Data for processing:
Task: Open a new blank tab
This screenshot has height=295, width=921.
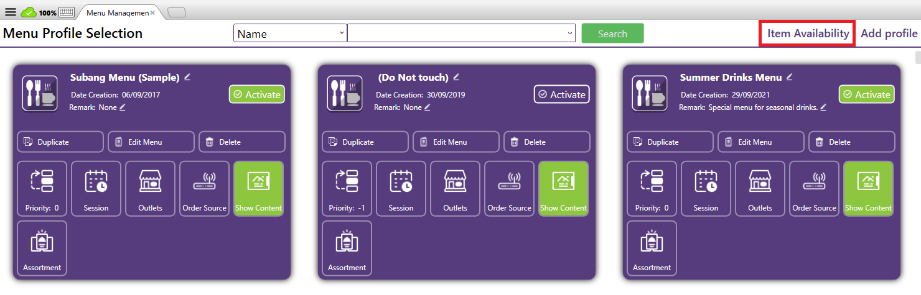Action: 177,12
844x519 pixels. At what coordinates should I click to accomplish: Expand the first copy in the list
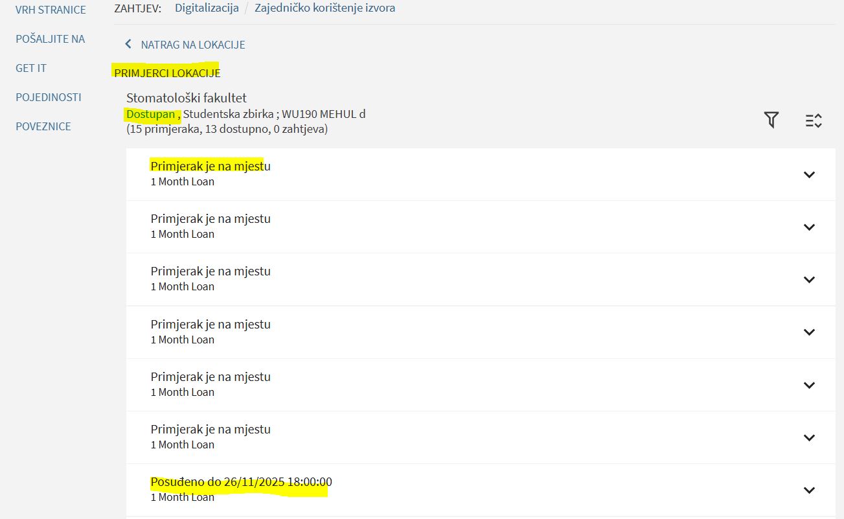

...

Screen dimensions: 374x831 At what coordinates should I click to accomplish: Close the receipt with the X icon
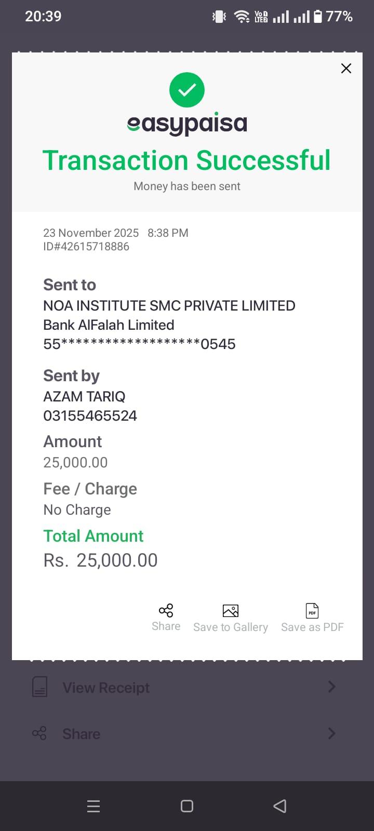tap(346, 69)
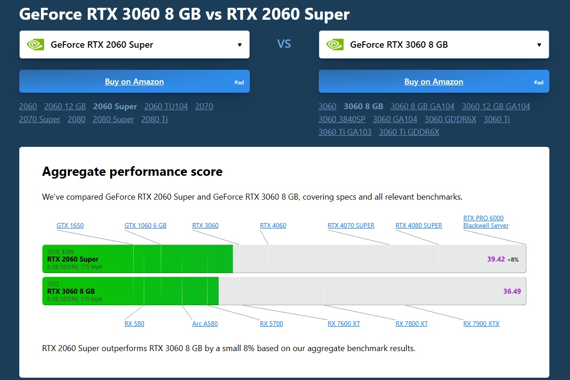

Exercise goal: Write back word for word every line in the entries above from the one with "Task: Open a new blank tab" to the one with "844x519 pixels. At", ends included, and none of the pictures.

Answer for the task:
Task: Open a new blank tab
This screenshot has height=295, width=921.
Action: 177,12
844x519 pixels. At what coordinates should I click to accomplish: Expand the first copy in the list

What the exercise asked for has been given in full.